_INFORMATION PROVIDED_:

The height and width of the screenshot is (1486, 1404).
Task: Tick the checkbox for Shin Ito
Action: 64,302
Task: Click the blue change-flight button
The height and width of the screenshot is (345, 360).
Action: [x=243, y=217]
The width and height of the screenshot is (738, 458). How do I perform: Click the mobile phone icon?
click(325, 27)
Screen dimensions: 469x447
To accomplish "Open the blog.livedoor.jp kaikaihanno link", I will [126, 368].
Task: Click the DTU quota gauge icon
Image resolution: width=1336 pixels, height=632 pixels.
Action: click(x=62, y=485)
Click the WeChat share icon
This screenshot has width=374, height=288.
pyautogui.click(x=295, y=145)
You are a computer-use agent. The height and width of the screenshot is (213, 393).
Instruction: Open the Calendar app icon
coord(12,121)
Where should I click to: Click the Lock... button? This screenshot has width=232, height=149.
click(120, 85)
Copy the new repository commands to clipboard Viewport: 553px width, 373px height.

--

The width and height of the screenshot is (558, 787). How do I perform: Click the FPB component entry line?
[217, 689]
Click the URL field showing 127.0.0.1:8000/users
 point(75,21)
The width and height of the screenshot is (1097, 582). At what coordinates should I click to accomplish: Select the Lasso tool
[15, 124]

---

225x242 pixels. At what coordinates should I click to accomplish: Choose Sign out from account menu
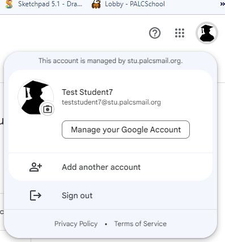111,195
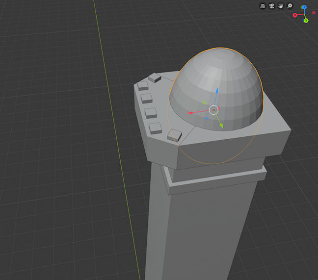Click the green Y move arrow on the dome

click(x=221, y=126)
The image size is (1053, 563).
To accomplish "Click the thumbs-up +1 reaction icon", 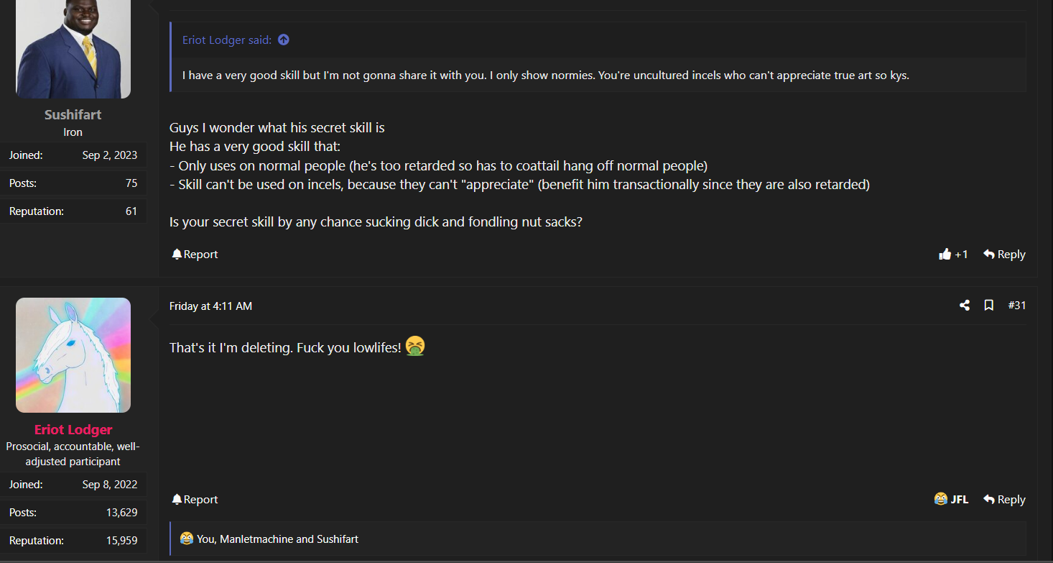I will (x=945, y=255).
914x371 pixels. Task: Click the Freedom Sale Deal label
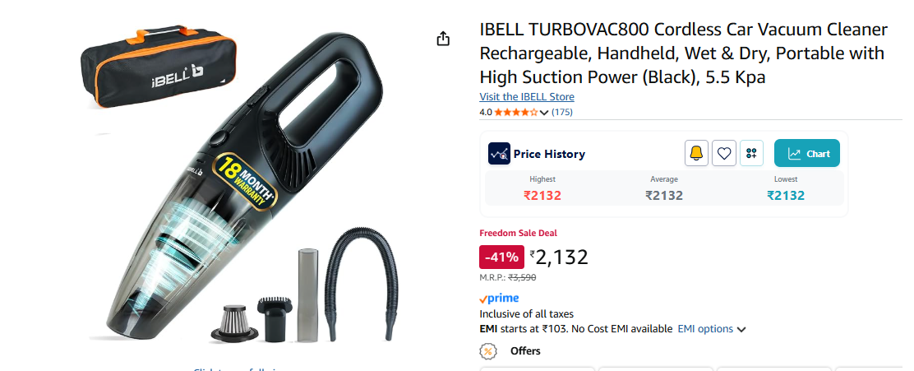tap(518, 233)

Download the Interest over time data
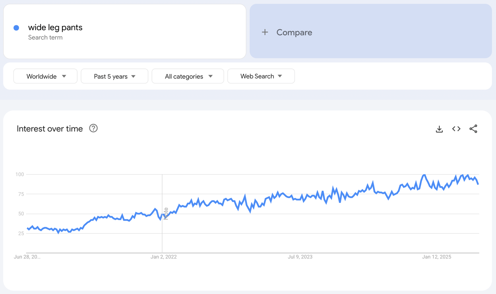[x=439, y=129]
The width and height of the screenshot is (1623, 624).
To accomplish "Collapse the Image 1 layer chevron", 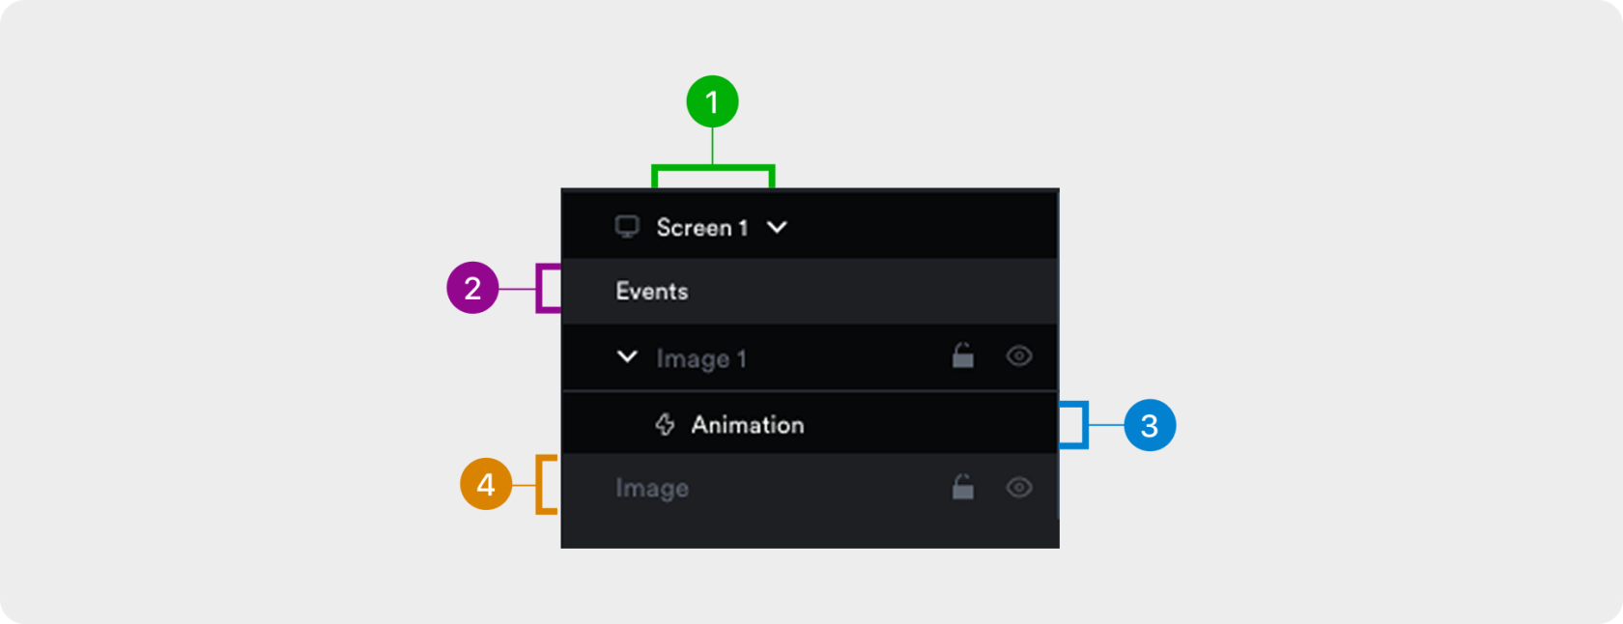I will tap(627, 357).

_PROBLEM TO WORK ON_:
Set down, from the entries above, exactly the lines from the one with "Task: Click the blue change-flight button" up to and including the one with "Task: Click the DTU quota gauge icon", and no other lines.

_ANSWER TO THE EXERCISE_:
Task: Click the blue change-flight button
The height and width of the screenshot is (345, 360).
Action: [x=243, y=217]
The width and height of the screenshot is (738, 458). How do I perform: Click the mobile phone icon?
click(325, 27)
Screen dimensions: 469x447
To accomplish "Open the blog.livedoor.jp kaikaihanno link", I will [126, 368].
Task: Click the DTU quota gauge icon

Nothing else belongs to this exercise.